Smith G.C.,University of Auckland |
Smith G.C.,University of New South Wales |
Zhang Z.Y.,Chinese Institute of Materia Medica |
Mulvey T.,University of Auckland |
And 9 more authors.
Schizophrenia Research | Year: 2014
Second generation antipsychotics cause derangements in glucose metabolism that are often interpreted as insulin resistance. In previous studies we have shown that this is not classical insulin resistance but the drugs were actually inducing a hyperglycaemic state associated with elevated hepatic glucose output (HGO) and increased levels of glucagon and insulin. However, it remains unclear whether these effects are directly elicited by drug actions in the liver and pancreas, or whether they are indirectly mediated. Here we investigated if clozapine is capable of inducing insulin resistance in the liver or enhancing insulin and glucagon secretion from the pancreas. It was observed that insulin signalling was elevated in livers from animals treated with clozapine indicating there was no insulin resistance in the early steps of insulin signalling.
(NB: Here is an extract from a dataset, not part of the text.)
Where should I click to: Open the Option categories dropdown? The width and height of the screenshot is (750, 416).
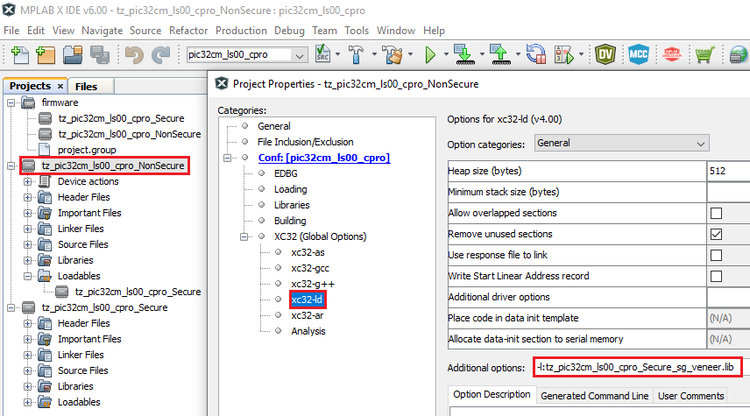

To explore whether the defects arise at later stages of insulin action we used an isolated perfused liver system. In this model, clozapine had no direct effect on insulin's counter regulatory effect on epinephrine-induced HGO. In isolated mouse islets clozapine significantly increased glucose-stimulated insulin secretion while simultaneously blocking glucose-induced reductions in glucagon secretion. We also show that the non-peptidic glucagon receptor like peptide-1 (GLP-1) receptor agonist Boc5 was able to overcome the inhibitory effects of clozapine on glucose metabolism. Taken together these results suggest that clozapine does not have any direct effect on glucose metabolism in the liver but it simultaneously stimulates insulin and glucagon secretion, a situation that would allow for the concurrent presence of high glucose and high insulin levels in treated animals. © 2014 Elsevier B.V.